“Don’t say I love you”: ci si può sentire bloccati nel manifestare verbalmente l’amore?
A cura della Dottoressa Anna Chiara Venturini, Psicologa Psicoterapeuta Cognitivo Comportamentale a Roma
Nonostante ogni storia d’amore sia vissuta in un modo unico, l’amore di per sé è il risultato di una elaborazione culturale che ha lasciato profonde tracce in ognuno di noi. Nessuna dichiarazione d’amore, nemmeno la più sincera è infatti libera dai pregiudizi e dagli stereotipi culturali, provenienti dalla società, dalla religione e dalla famiglia. Ognuno di noi cresce quindi con un bagaglio proprio, riguardo il come ci si comporta in coppia, il mostrare le emozioni, le proprie fragilità e i propri bisogni. Anche il dire TI AMO, per quanto possa sembrare una frase comune e scontata, è in realtà pregna di significati culturali e sociali che si uniscono a quelli più impliciti e soggettivi. Se, infatti, un ti amo detto da un americano è differente rispetto al significato che viene culturalmente attribuito da un indiano, è anche vero che una dichiarazione d’amore porta con sé aspettative, speranze, regole e divieti.: prima di tutte l’aspettativa di essere ricambiati.
◇ ◇ ◇
ESERCIZIO ASSEGNATO:
Trascrivi per intero il testo qui sopra sulla difficoltà di dire ti amo, parola per parola e senza alcuna modifica.

DATI FORNITI:
◇ ◇ ◇
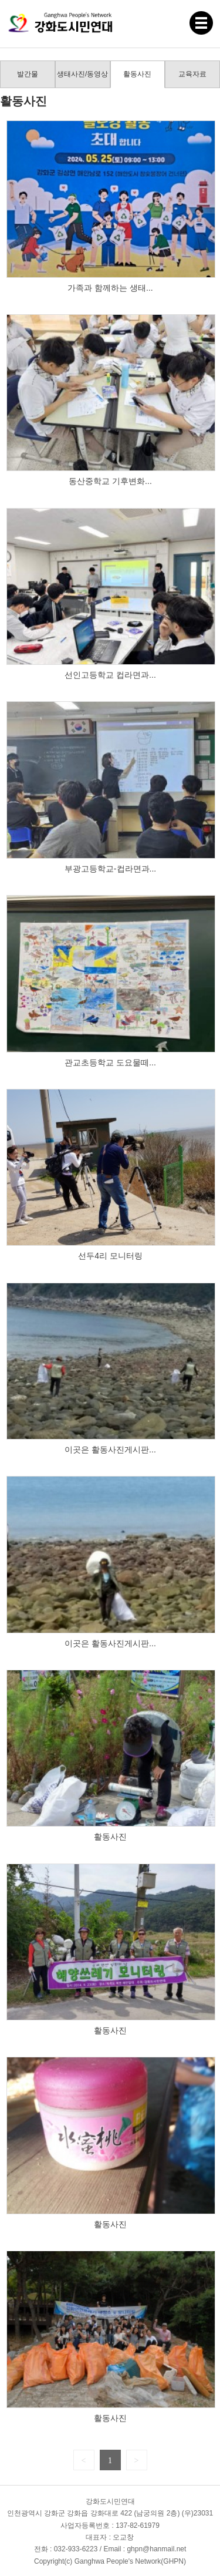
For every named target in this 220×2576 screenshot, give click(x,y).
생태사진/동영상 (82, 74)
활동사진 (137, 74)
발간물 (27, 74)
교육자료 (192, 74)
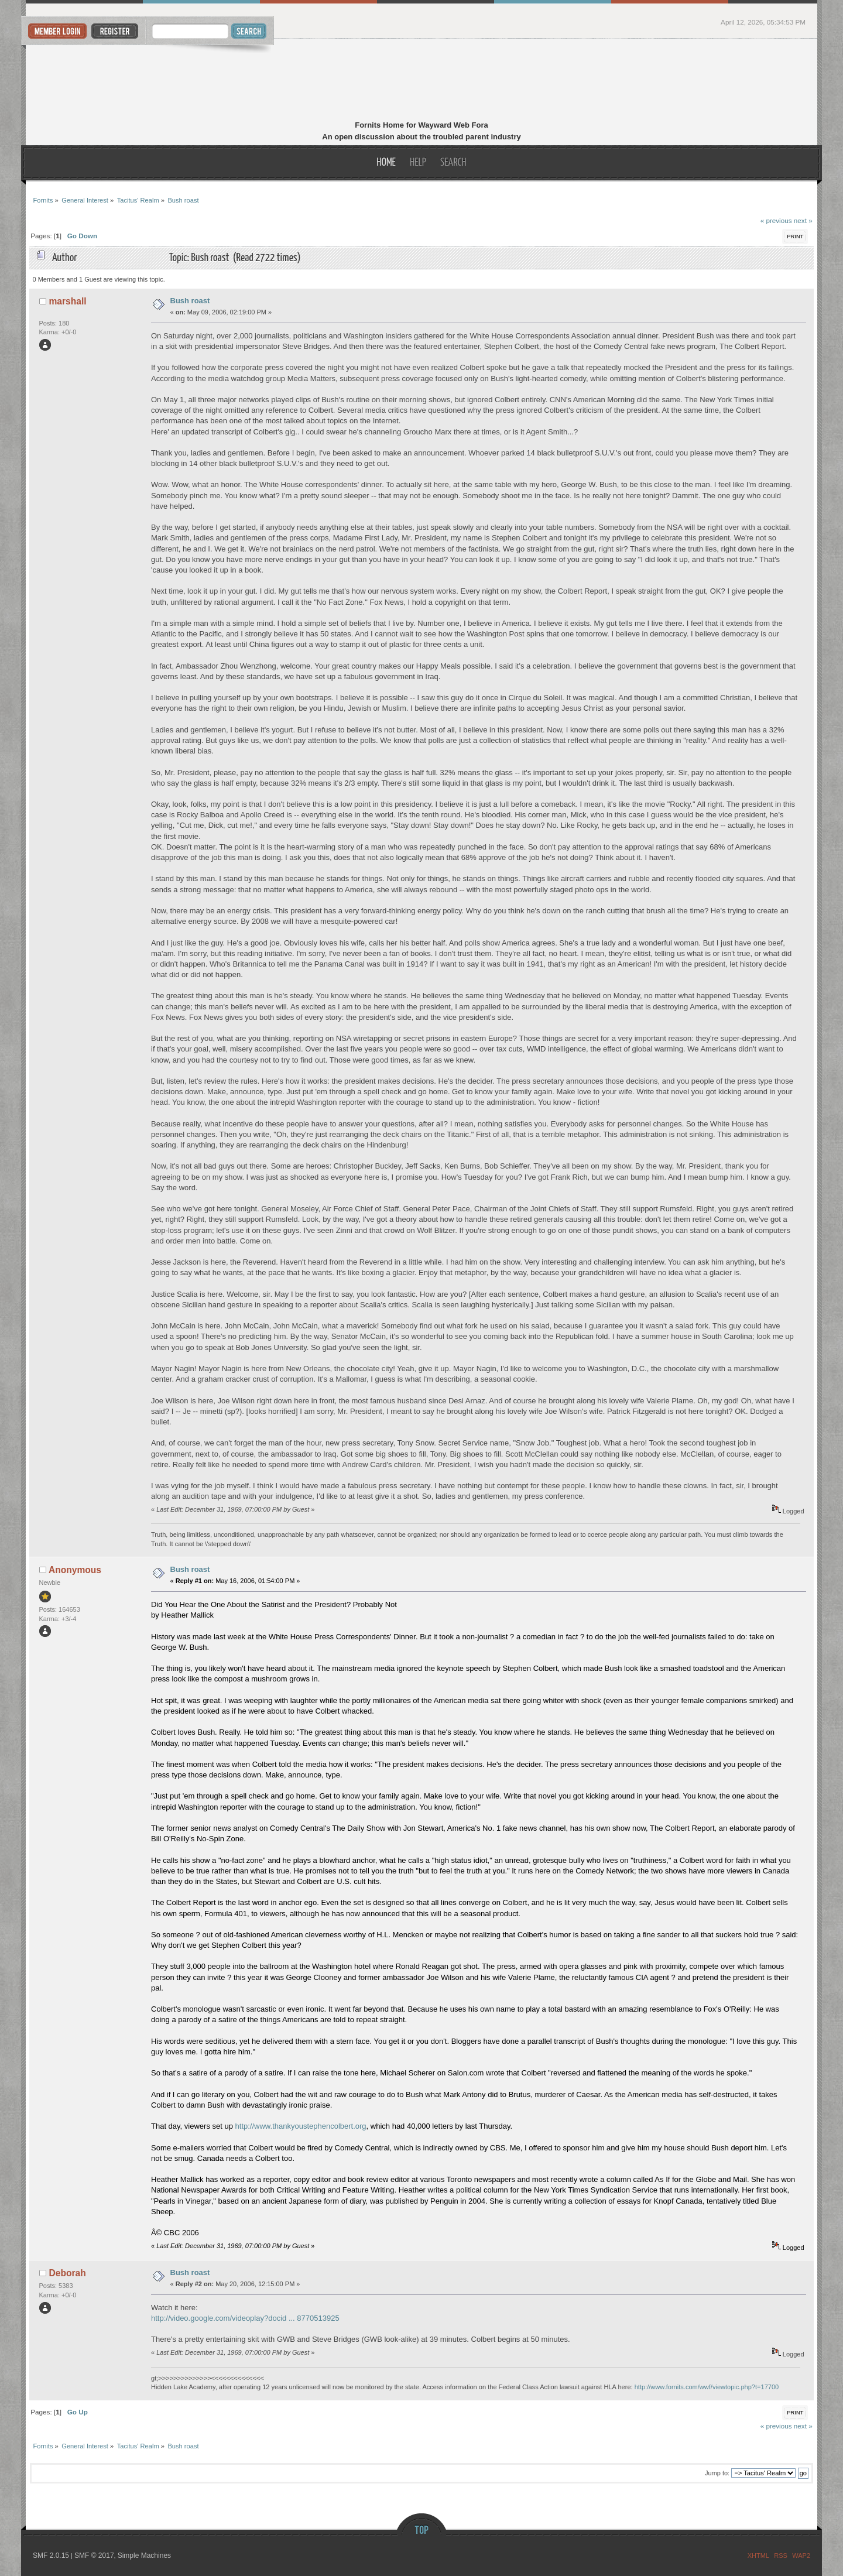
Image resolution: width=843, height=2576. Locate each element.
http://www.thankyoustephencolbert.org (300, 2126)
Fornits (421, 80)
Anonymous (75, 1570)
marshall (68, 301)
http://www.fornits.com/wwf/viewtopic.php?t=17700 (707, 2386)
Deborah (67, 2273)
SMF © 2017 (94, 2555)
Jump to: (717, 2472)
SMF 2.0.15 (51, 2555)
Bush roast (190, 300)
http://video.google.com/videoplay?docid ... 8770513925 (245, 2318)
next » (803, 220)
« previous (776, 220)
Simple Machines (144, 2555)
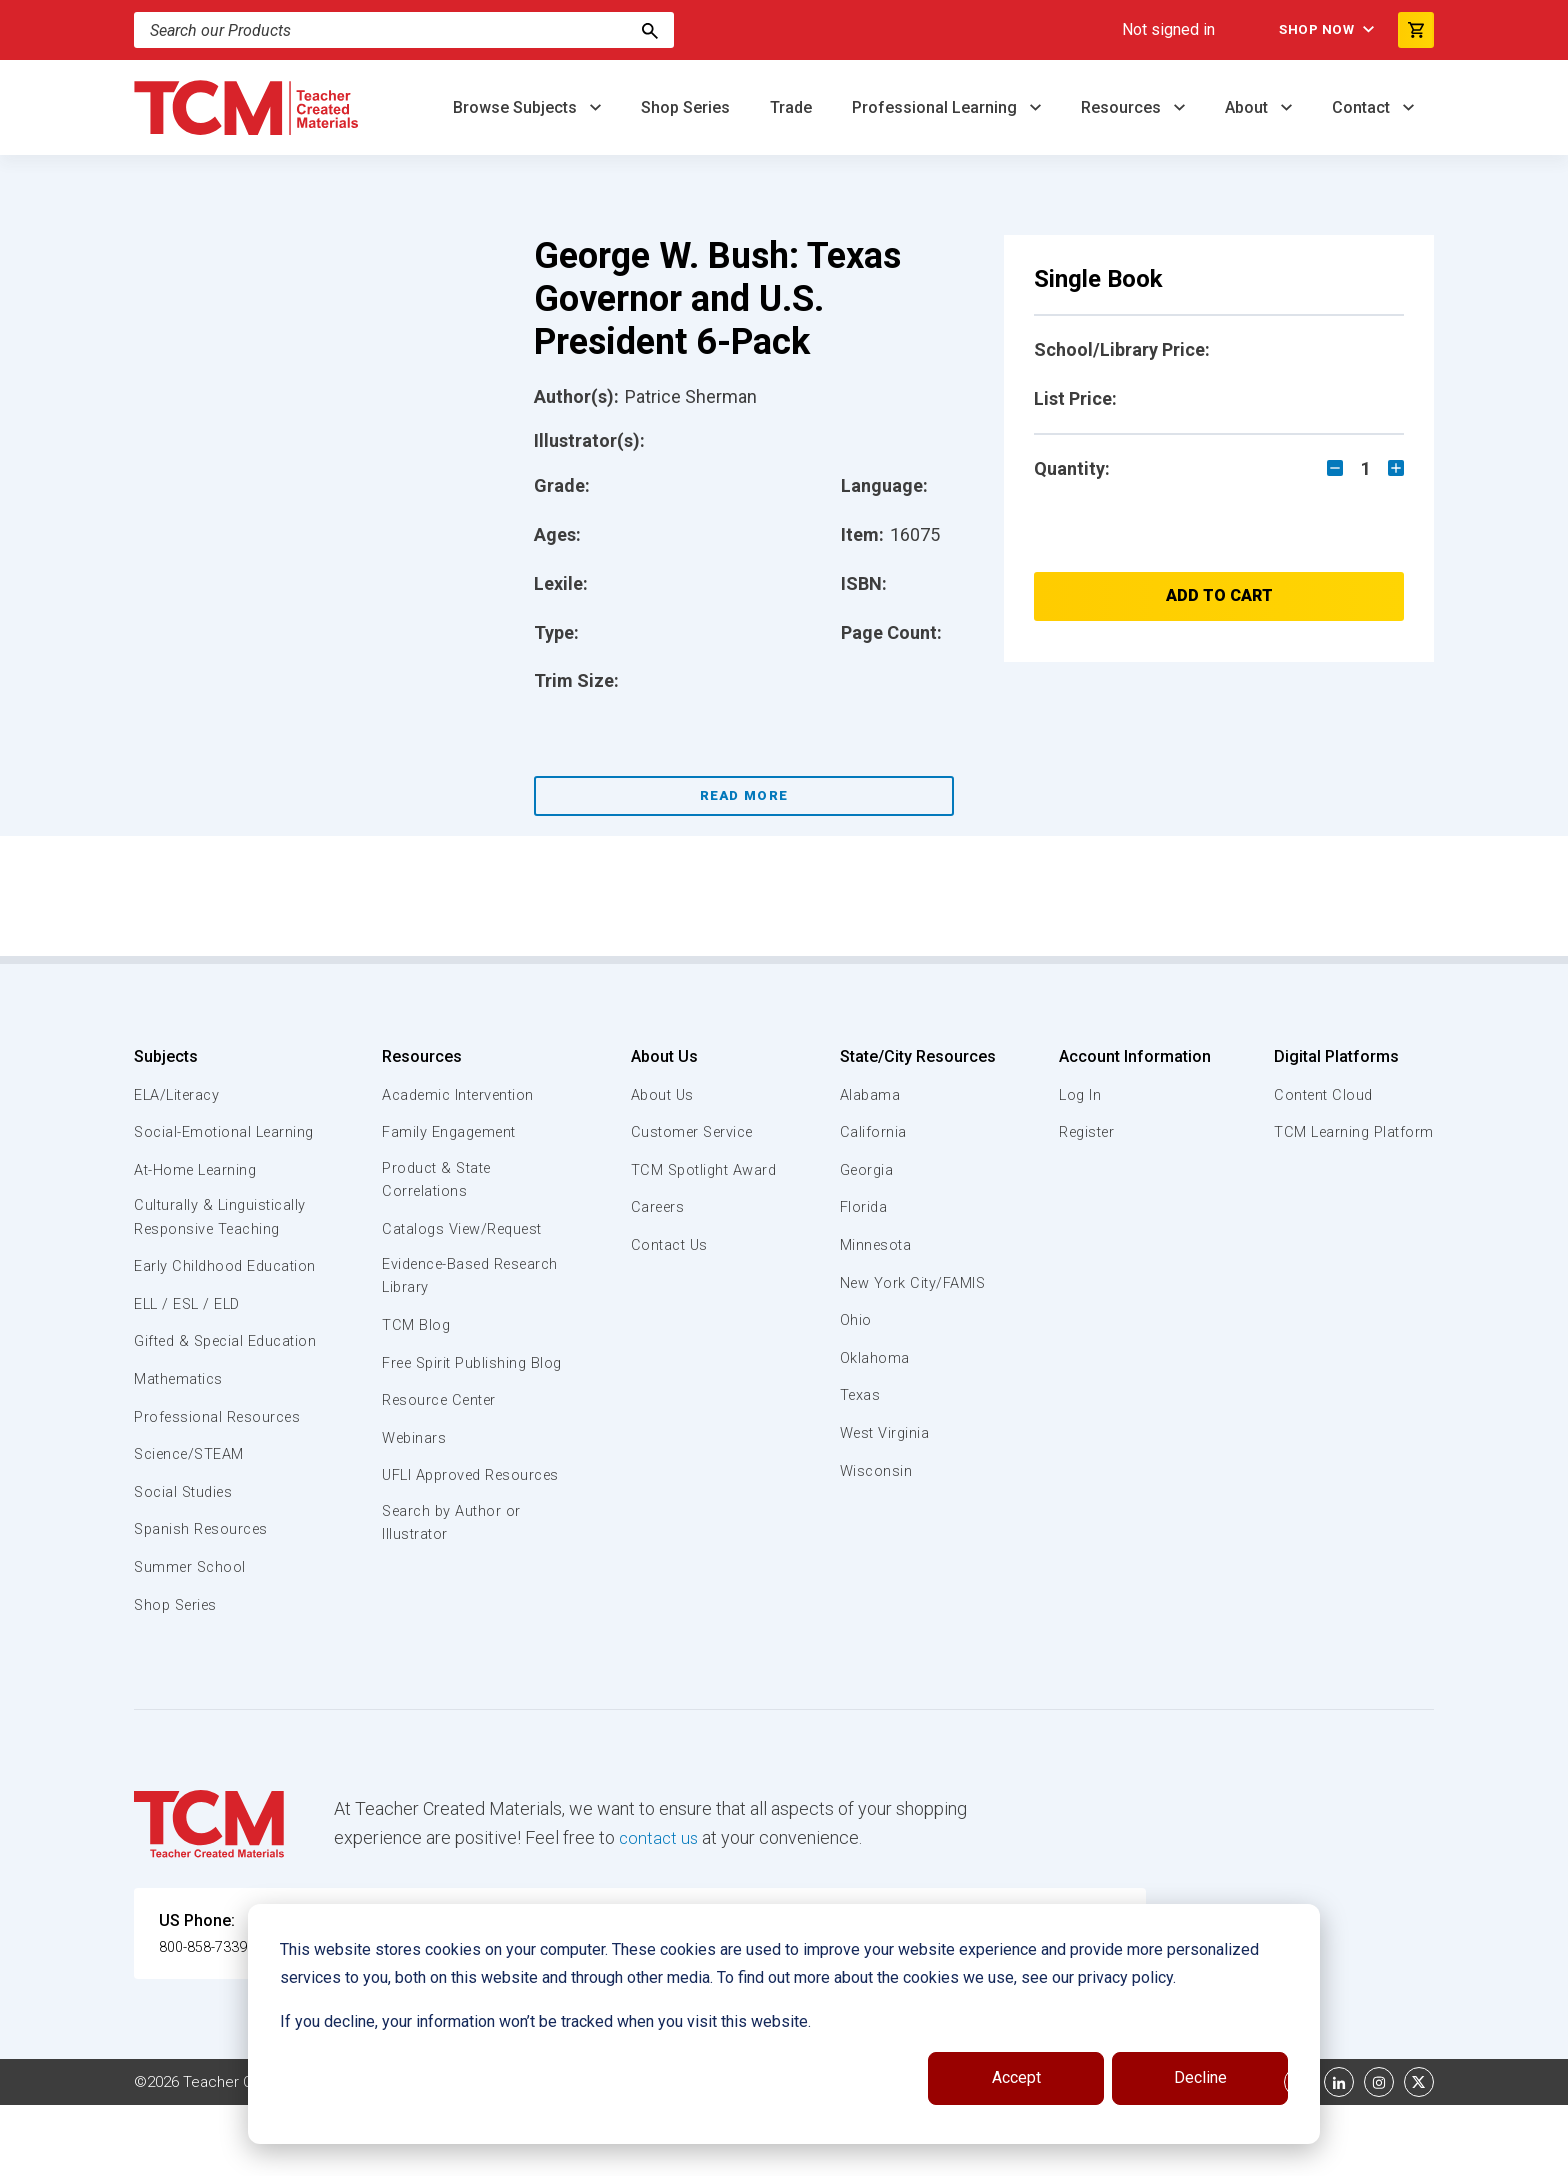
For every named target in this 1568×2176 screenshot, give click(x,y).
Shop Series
◇ ◇ ◇
RISPOSTA SCRITTA:
“Don’t say I love you”: ci si può sentire bloccati nel manifestare verbalmente l’amore?
A cura della Dottoressa Anna Chiara Venturini, Psicologa Psicoterapeuta Cognitivo Comportamentale a Roma
Nonostante ogni storia d’amore sia vissuta in un modo unico, l’amore di per sé è il risultato di una elaborazione culturale che ha lasciato profonde tracce in ognuno di noi. Nessuna dichiarazione d’amore, nemmeno la più sincera è infatti libera dai pregiudizi e dagli stereotipi culturali, provenienti dalla società, dalla religione e dalla famiglia. Ognuno di noi cresce quindi con un bagaglio proprio, riguardo il come ci si comporta in coppia, il mostrare le emozioni, le proprie fragilità e i propri bisogni. Anche il dire TI AMO, per quanto possa sembrare una frase comune e scontata, è in realtà pregna di significati culturali e sociali che si uniscono a quelli più impliciti e soggettivi. Se, infatti, un ti amo detto da un americano è differente rispetto al significato che viene culturalmente attribuito da un indiano, è anche vero che una dichiarazione d’amore porta con sé aspettative, speranze, regole e divieti.: prima di tutte l’aspettativa di essere ricambiati.